Last week, the Federal Reserve announced it would raise its benchmark interest rate by a quarter point. In response, the 30-year fixed mortgage rate jumped to 4.72 percent, the highest since 2011. This is up from 4.65 percent prior to the Fed’s announcement.

According to Sam Khater, Chief Economist for Freddie Mac, higher mortgage rates are not preventing prospective buyers from seeking new homes and accessing mortgage loans to purchase them. “The robust economy, rising Treasury yields, and the anticipation of more short-term rate hikes caused mortgage rates to move up. Even with these higher borrowing costs, it’s encouraging to see prospective buyers have a little more success.”

According to Khater, inventory constraints and home prices are easing in some markets. With consumer confidence levels at 18-year highs and steady job gains, it’s likely homebuying activity will continue to increase.
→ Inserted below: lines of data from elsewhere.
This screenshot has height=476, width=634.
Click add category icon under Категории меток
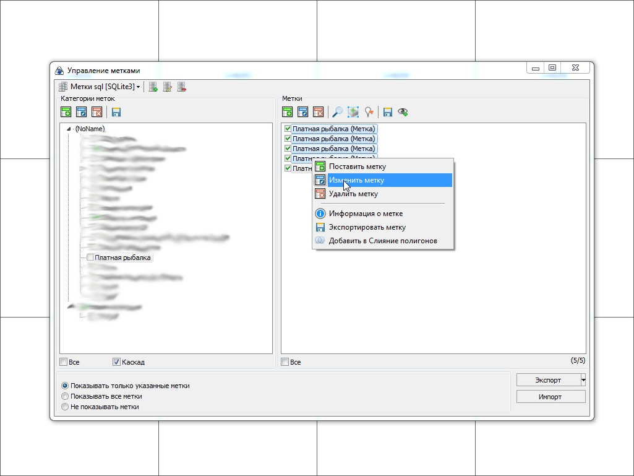coord(66,112)
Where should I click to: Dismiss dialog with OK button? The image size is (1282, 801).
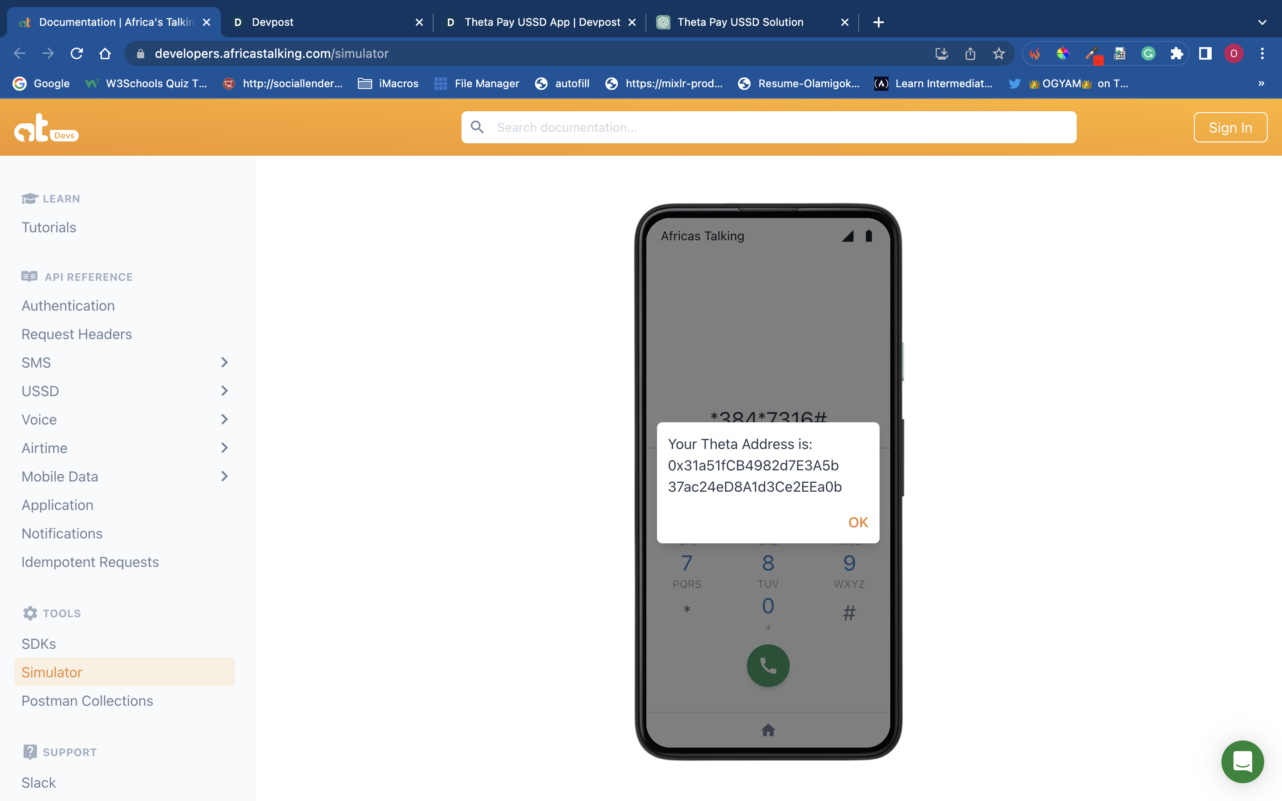click(858, 522)
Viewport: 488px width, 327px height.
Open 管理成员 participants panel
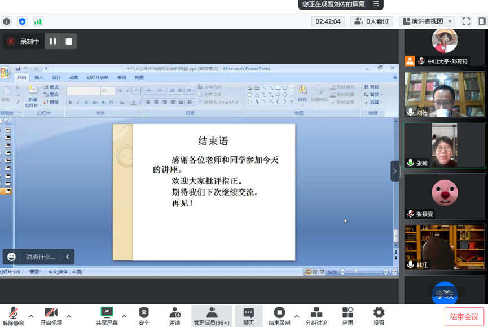point(212,316)
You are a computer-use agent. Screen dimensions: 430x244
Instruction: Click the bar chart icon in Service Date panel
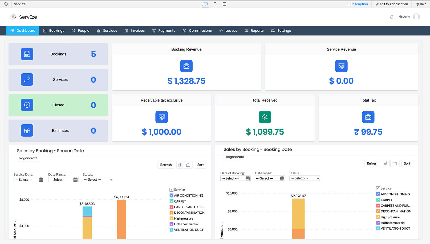tap(180, 165)
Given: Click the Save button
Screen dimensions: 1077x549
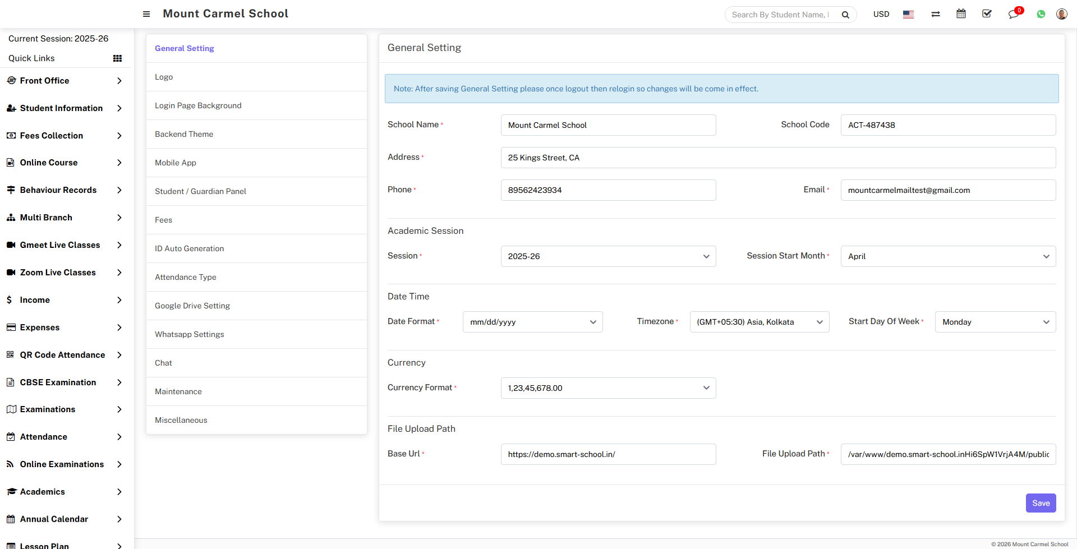Looking at the screenshot, I should [1041, 503].
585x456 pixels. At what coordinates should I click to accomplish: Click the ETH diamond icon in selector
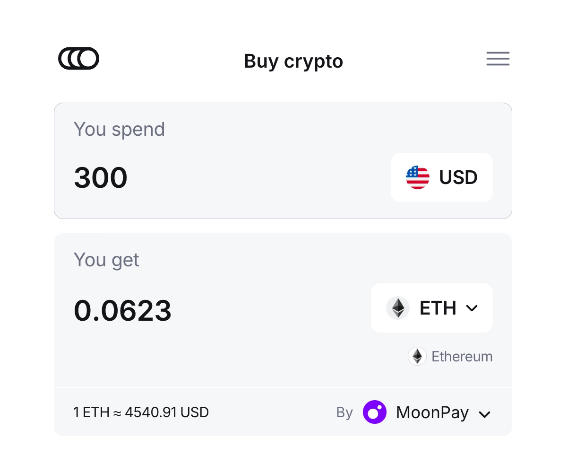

Historically, Rates are Still Low

Although interest rates are currently at a seven-year high in today’s mortgage lending market, it is important to view this upward trend from a longer perspective. In the early 1980s, interest rates were over 16 percent. Prior to the mid-2000s housing crash, interest rates ranged from 6.54 percent in 2002, to 6.34 in 2007.

Raising interest rates has consistently been a key tool used by the Fed to fight inflation. In the early 1980s, the high interest rates contributed to bringing yearly inflation down to 3.5 percent. At that point, the Fed lowered interest rates from over 10 percent to 7.4 percent over the 1990s.

According to the U.S. Census Bureau, as of 2017, about 63 percent of homeowners with mortgages were paying between three and five percent interest on home loans.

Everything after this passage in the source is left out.